### What the task asks
Copy every record that follows, word for word.

Stored items
-- Opening Marker --
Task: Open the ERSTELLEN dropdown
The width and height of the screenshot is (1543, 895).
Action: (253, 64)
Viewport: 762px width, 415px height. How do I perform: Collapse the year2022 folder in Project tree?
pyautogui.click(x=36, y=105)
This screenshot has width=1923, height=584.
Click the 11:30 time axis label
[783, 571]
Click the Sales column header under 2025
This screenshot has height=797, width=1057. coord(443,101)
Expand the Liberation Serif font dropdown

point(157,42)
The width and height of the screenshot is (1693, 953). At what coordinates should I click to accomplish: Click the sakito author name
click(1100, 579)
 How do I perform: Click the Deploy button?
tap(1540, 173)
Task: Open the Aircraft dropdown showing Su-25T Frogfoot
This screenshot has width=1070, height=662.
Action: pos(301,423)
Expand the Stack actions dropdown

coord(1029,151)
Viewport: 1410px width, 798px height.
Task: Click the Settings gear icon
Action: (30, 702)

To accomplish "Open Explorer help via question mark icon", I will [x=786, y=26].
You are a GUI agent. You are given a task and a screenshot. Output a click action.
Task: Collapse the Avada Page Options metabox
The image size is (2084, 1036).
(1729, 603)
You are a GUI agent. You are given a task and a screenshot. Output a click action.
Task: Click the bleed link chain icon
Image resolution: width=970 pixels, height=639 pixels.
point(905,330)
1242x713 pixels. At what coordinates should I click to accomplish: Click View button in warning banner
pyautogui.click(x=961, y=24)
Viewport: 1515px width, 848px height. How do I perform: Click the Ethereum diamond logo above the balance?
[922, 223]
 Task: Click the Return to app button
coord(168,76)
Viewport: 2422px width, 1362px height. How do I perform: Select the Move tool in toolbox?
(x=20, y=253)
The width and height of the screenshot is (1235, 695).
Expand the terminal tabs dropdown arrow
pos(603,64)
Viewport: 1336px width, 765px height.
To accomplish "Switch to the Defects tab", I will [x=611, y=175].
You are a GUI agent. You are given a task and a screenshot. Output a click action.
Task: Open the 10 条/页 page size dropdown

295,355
-- Closing Marker --
### Response
Task: Open the ERSTELLEN dropdown
The width and height of the screenshot is (1543, 895).
Action: (253, 64)
Viewport: 762px width, 415px height. How do I perform: Collapse the year2022 folder in Project tree?
pyautogui.click(x=36, y=105)
This screenshot has width=1923, height=584.
Click the 11:30 time axis label
[783, 571]
Click the Sales column header under 2025
This screenshot has height=797, width=1057. coord(443,101)
Expand the Liberation Serif font dropdown

point(157,42)
The width and height of the screenshot is (1693, 953). At what coordinates should I click to accomplish: Click the sakito author name
click(1100, 579)
 How do I perform: Click the Deploy button?
tap(1540, 173)
Task: Open the Aircraft dropdown showing Su-25T Frogfoot
This screenshot has width=1070, height=662.
Action: pos(301,423)
Expand the Stack actions dropdown

coord(1029,151)
Viewport: 1410px width, 798px height.
Task: Click the Settings gear icon
Action: (30, 702)

To accomplish "Open Explorer help via question mark icon", I will [x=786, y=26].
You are a GUI agent. You are given a task and a screenshot. Output a click action.
Task: Collapse the Avada Page Options metabox
The image size is (2084, 1036).
(1729, 603)
You are a GUI agent. You are given a task and a screenshot. Output a click action.
Task: Click the bleed link chain icon
Image resolution: width=970 pixels, height=639 pixels.
point(905,330)
1242x713 pixels. At what coordinates should I click to accomplish: Click View button in warning banner
pyautogui.click(x=961, y=24)
Viewport: 1515px width, 848px height. How do I perform: Click the Ethereum diamond logo above the balance?
[922, 223]
 Task: Click the Return to app button
coord(168,76)
Viewport: 2422px width, 1362px height. How do I perform: Select the Move tool in toolbox?
(x=20, y=253)
The width and height of the screenshot is (1235, 695).
Expand the terminal tabs dropdown arrow
pos(603,64)
Viewport: 1336px width, 765px height.
To accomplish "Switch to the Defects tab", I will [x=611, y=175].
You are a GUI agent. You are given a task and a screenshot. Output a click action.
Task: Open the 10 条/页 page size dropdown

295,355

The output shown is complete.